___ READING TEXT

May 8, 2007

I’m fuzzy on this ‘namecalling’ thing

Fellow bloggers, help me out, will you?

In the post here, I linked to this piece by Tom Elliott, wherein he puts together a few questions he wishes the press would ask the Democrat leadership about Iraq policy. One question was this:

Is a timetable for withdrawal intended to hasten victory — or defeat?

Now, regular readers and (I hope) my fellow bloggers know that I rarely respond to intra-blog criticism, and I even less frequently do I engage commenters, either, because for the most part, I believe folks are entitled to their opinions and to think whatever they like, as long as they can quote me correctly. In our family we have a sensible rule: You have the right to disagree with and be annoyed by anything someone else says, just as soon as you can accurately repeat back to your opponent the thing they said.

I try (and I think mostly succeed) to keep things civil on this blog, and that I have been as critical of invective from the right as from the left. While I’m as guilty of writing angry as anyone, I don’t think I’ve indulged overmuch in name-calling - goodness, I don’t even call Hillary Clinton anything but Hillary Clinton or - once or twice - “The Rodham.” But apparently I’ve innocently hurt the sensibilities of a tender member of the loyal opposition, who objected to that question and wrote in the comments section:

“Is a timetable for withdrawal intended to hasten victory — or defeat?” That’s not a question, that’s namecalling.

So…help me out here. Has the act of asking a pointed question of the left now become something too hurtful? Is it the equivalent of “name-calling?” Do I simply not understand what name-calling is? Maybe I’ve been doing it all this time and haven’t realized it - in which case, I would feel just dreadful.

______
___ COLLECTED DATA

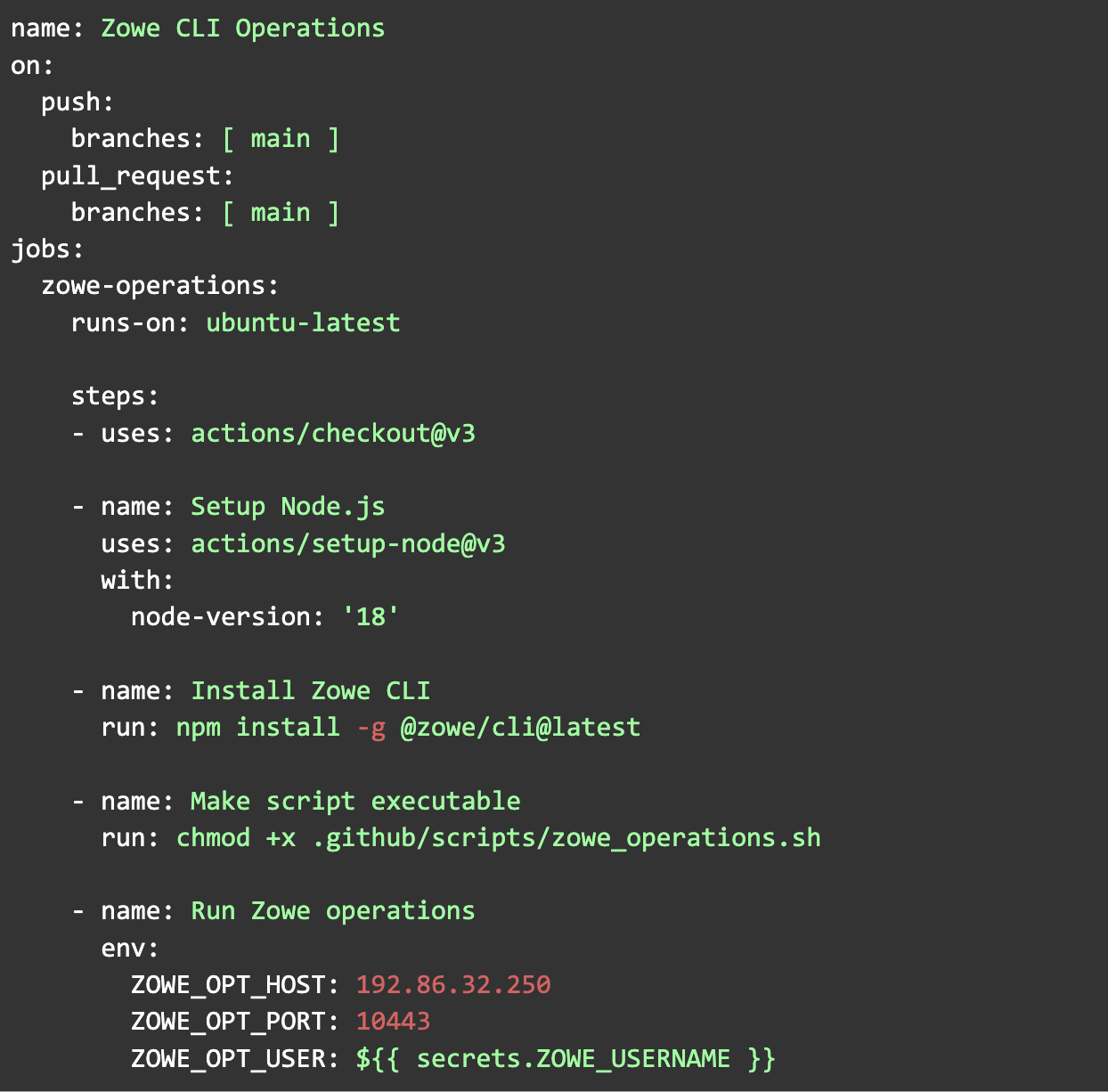Click the zowe_operations.sh script path

click(x=566, y=837)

______

Retype the blog post on name-calling word for word, starting at "So…help me out" and ending at "feel just dreadful.".

So…help me out here. Has the act of asking a pointed question of the left now become something too hurtful? Is it the equivalent of “name-calling?” Do I simply not understand what name-calling is? Maybe I’ve been doing it all this time and haven’t realized it - in which case, I would feel just dreadful.